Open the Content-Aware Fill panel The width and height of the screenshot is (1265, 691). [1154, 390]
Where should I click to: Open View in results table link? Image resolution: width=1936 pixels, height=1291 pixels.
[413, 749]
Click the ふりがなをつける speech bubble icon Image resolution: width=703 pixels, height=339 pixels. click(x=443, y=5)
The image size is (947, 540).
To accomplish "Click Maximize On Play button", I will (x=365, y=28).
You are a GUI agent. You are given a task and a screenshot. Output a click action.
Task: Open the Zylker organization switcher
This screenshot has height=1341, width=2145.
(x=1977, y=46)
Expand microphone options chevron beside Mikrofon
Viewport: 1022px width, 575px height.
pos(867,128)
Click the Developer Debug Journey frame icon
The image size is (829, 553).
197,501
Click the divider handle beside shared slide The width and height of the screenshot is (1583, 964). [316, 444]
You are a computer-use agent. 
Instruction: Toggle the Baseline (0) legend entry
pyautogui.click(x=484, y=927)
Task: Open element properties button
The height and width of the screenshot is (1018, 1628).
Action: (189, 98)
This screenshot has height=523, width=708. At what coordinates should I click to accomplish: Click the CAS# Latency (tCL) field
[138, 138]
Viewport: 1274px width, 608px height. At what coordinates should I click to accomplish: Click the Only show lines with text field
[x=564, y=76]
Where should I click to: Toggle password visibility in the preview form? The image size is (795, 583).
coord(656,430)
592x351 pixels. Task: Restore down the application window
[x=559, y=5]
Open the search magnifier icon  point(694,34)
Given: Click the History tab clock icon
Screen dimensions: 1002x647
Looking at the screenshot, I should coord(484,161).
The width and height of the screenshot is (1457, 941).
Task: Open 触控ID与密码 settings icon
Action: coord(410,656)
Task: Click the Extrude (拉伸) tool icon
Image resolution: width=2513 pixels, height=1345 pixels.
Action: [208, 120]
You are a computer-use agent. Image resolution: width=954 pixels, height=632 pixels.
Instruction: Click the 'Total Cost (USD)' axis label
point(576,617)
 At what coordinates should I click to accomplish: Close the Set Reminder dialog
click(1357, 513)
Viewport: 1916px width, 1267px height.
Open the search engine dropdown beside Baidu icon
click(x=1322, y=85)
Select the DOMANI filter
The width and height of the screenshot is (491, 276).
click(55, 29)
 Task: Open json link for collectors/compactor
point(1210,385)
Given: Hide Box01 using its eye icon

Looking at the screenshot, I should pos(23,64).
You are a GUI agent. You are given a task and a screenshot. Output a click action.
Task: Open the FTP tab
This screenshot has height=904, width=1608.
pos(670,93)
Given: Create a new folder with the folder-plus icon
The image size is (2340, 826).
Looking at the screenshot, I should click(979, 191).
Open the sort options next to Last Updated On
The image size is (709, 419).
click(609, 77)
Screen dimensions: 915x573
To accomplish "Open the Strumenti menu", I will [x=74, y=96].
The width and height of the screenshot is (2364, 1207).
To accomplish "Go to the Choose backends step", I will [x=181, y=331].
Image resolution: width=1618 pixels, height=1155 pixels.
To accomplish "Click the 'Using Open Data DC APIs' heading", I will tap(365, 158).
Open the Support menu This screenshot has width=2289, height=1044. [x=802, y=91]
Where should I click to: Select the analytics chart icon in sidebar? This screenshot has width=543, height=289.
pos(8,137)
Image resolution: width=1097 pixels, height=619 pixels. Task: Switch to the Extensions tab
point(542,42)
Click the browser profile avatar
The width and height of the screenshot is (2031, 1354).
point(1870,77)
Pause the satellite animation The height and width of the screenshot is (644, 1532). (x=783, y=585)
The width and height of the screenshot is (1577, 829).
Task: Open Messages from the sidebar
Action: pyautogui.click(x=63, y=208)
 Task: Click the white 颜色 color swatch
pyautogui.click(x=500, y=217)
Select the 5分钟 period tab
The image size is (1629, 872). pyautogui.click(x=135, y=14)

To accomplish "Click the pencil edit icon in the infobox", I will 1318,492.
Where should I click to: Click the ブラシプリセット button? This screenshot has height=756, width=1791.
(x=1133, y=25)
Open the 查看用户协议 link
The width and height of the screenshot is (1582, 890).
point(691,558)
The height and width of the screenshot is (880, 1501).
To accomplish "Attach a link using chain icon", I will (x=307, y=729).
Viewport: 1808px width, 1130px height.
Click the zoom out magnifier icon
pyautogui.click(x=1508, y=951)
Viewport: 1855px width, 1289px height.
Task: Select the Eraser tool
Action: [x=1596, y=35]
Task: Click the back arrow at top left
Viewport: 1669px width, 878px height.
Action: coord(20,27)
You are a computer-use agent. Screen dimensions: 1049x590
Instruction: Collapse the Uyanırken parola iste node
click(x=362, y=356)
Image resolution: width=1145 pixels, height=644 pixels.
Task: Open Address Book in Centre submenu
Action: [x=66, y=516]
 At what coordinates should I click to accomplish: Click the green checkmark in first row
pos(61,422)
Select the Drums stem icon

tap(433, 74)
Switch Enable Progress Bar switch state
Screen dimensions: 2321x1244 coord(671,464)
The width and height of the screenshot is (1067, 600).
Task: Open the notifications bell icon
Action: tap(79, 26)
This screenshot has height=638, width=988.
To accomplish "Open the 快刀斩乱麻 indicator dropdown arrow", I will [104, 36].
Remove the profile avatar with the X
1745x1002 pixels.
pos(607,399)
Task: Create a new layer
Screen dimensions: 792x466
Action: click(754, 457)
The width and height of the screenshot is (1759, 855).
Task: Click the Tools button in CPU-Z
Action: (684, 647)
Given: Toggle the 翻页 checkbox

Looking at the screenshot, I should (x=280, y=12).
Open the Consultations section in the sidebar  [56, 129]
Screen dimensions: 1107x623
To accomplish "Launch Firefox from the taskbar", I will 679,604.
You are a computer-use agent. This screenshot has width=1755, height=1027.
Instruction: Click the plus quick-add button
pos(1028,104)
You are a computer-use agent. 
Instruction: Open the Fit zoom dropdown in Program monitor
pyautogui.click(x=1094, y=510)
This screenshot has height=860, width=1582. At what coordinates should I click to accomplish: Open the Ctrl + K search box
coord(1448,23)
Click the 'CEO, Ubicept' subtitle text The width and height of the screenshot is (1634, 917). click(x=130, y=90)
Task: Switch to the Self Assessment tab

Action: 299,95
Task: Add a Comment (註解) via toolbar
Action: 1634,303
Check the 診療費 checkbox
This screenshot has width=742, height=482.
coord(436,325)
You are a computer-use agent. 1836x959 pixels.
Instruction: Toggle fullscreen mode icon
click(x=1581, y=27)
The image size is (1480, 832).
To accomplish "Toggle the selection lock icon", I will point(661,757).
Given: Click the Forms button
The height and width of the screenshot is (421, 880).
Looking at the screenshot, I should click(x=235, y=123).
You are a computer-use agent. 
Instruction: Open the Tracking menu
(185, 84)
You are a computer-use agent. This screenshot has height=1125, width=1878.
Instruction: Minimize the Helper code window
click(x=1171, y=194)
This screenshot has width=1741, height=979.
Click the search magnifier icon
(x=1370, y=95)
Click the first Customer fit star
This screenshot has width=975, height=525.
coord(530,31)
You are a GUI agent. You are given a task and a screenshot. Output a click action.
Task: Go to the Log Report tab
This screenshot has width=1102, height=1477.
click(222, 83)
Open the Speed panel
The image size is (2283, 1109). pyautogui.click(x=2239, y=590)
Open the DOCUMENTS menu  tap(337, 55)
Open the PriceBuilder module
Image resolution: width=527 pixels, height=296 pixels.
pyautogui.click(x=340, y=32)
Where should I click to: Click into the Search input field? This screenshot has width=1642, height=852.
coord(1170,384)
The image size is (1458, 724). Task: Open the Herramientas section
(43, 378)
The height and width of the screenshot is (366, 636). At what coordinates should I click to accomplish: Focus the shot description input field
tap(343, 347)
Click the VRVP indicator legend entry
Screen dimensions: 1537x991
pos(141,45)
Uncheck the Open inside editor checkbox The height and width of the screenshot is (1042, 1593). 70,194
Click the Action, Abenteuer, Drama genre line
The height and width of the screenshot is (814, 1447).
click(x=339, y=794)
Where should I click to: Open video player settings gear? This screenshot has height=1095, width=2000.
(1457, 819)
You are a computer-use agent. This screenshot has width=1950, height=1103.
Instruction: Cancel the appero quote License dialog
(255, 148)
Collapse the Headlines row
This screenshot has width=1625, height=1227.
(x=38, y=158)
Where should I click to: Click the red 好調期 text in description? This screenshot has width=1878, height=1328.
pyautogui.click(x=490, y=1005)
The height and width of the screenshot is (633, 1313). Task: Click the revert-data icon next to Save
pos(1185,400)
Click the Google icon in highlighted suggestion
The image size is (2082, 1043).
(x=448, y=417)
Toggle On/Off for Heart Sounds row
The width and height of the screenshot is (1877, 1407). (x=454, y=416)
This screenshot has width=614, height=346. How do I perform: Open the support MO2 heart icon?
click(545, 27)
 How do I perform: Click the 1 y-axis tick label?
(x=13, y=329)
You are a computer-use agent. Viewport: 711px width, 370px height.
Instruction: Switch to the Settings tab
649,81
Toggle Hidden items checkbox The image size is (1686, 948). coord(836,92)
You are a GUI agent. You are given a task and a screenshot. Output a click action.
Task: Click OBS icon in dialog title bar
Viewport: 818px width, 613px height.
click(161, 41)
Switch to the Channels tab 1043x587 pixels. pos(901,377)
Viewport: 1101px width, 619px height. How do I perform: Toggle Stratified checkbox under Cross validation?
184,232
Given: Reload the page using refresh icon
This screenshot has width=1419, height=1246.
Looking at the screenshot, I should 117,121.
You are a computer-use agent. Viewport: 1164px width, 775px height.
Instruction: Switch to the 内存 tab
- - -
### Task goal
From the data above, copy each line where the string "Create" appears.

### Written answer
Given: Create a new folder with the folder-plus icon
Task: Create a new layer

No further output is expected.